#### Passage shown
▬▬▬▬▬▬

What’s the biggest risk you’ve ever taken?

I wouldn’t consider it a risk, but a challenge. In the year 2000, Ireland looked very different – as did the technology industry.

When Salesforce launched its ‘End of Software’ campaign, it drove the agenda for the democratisation of technology and the rise of cloud computing. We were largely unknown at the time, but have since grown into the world’s number-one CRM and one of Ireland’s best places to work.

What one work skill do you wish you had?

I returned later in life to further education, so I believe it’s never too late to reskill or upskill. For me, it opened up a whole new world. I went on to complete my doctorate at the Waterford Institute of Technology – there’s no substitute for the value of lifelong learning and access to training.

Globally, and in Ireland, we’re faced with a digital skills crisis and widening gap. Rapid and widespread digitisation has changed the nature of work – our transition to an all-digital world makes having digital skills essential for today’s jobs.

In a recent Salesforce report, we learned that over two-thirds (69pc) of Irish respondents reported that they don’t feel equipped to learn the digital skills needed by businesses now, and over three-quarters (76pc) don’t feel equipped for the future.

▬▬▬▬▬▬

#### Entries provided
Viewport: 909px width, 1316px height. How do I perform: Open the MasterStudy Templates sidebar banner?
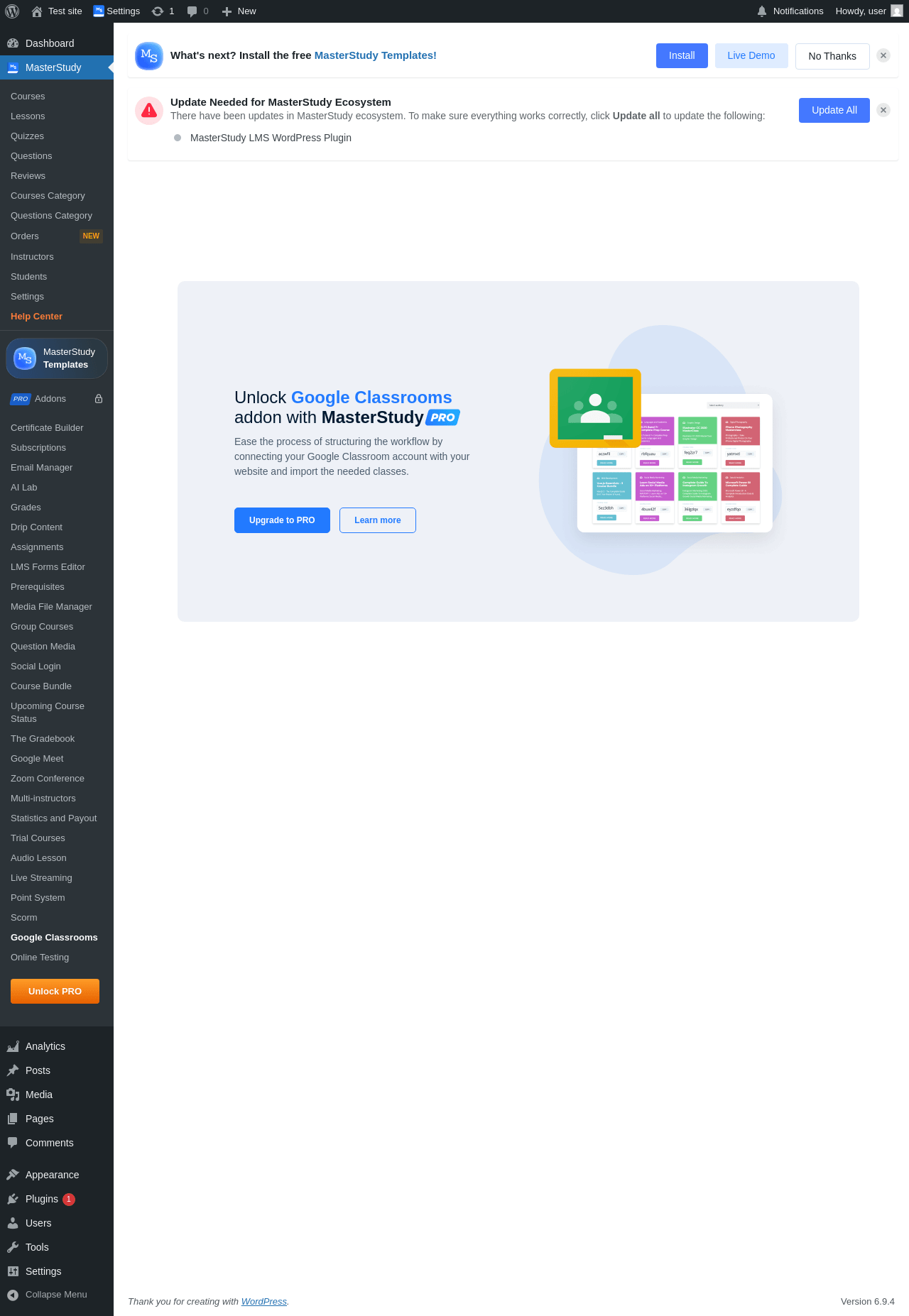tap(57, 358)
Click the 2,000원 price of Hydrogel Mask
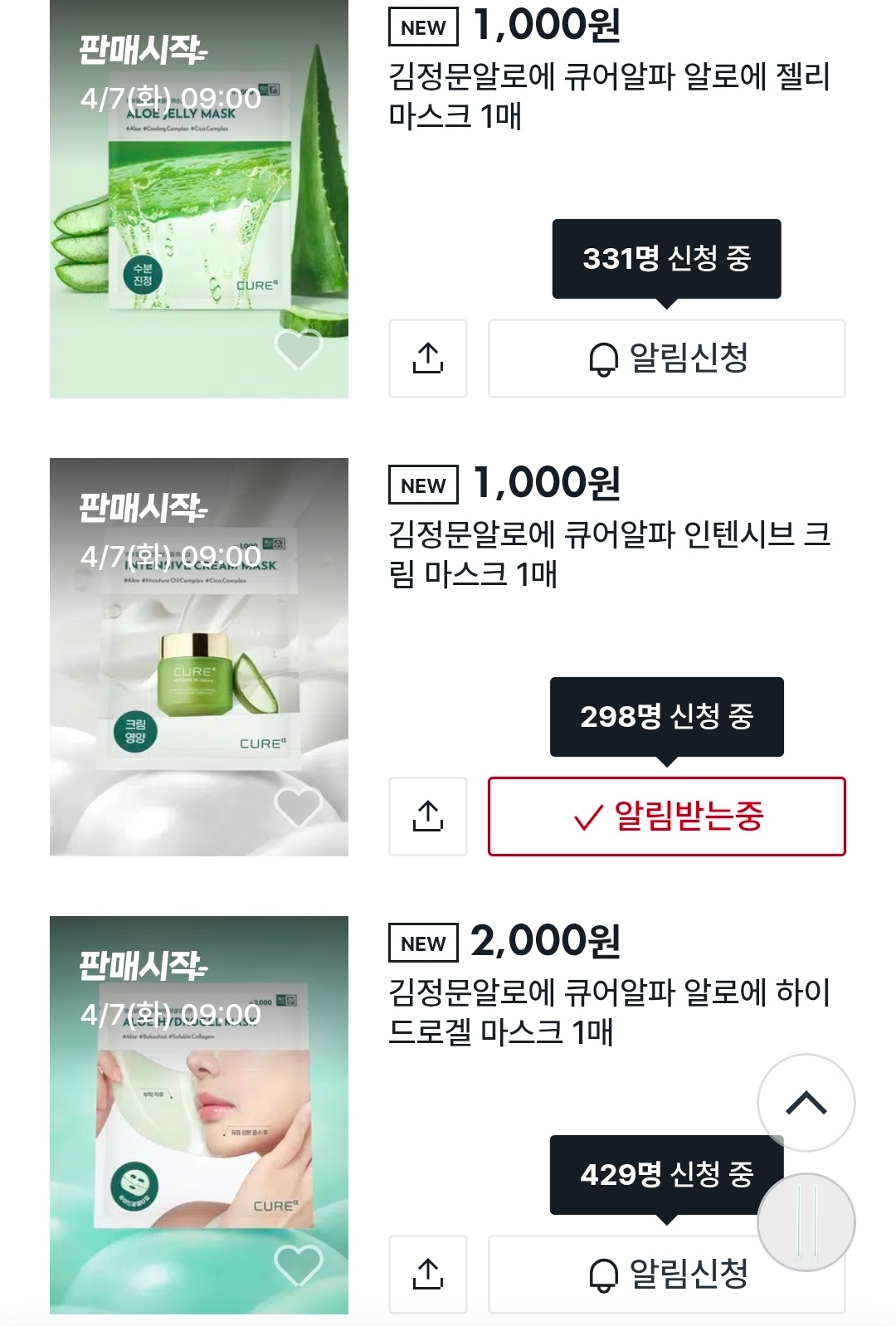896x1326 pixels. 545,941
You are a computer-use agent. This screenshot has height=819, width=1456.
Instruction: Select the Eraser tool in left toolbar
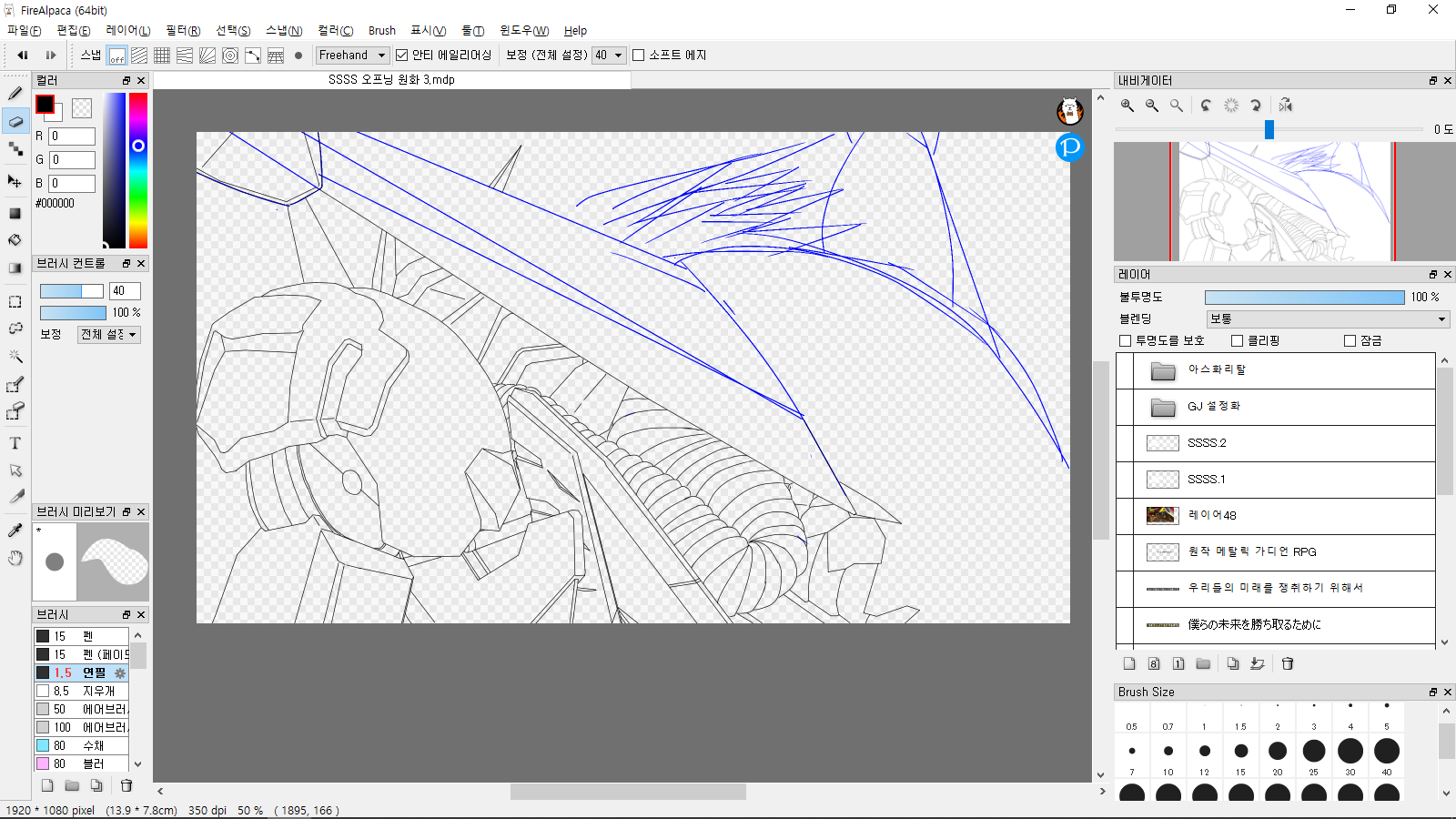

▬▬▬▬▬▬

#### Problems and tasks
**A.** In the interview passage, shorten the paragraph that begins "Globally, and in Ireland" into a brief list that keeps its main facts.
**B.** Answer these questions using the interview passage:
(i) In what year did Ireland and the technology industry look very different?
(ii) At which institution did the speaker complete a doctorate?
(iii) What percentage of Irish respondents don't feel equipped for the future?
**C.** Retype the part of the interview passage that opens with the words containing "What’s the biggest" and closes with "access to training.".
Work only from the interview passage, not from the rows.

#### Your written answers
**A.**
- Ireland and the rest of the world face a digital skills crisis and a widening gap.
- Fast, widespread digitisation has changed the nature of work.
- As the world moves to all-digital, digital skills are essential for today's jobs.

**B.**
(i) 2000
(ii) The Waterford Institute of Technology
(iii) 76pc

**C.**
What’s the biggest risk you’ve ever taken?

I wouldn’t consider it a risk, but a challenge. In the year 2000, Ireland looked very different – as did the technology industry.

When Salesforce launched its ‘End of Software’ campaign, it drove the agenda for the democratisation of technology and the rise of cloud computing. We were largely unknown at the time, but have since grown into the world’s number-one CRM and one of Ireland’s best places to work.

What one work skill do you wish you had?

I returned later in life to further education, so I believe it’s never too late to reskill or upskill. For me, it opened up a whole new world. I went on to complete my doctorate at the Waterford Institute of Technology – there’s no substitute for the value of lifelong learning and access to training.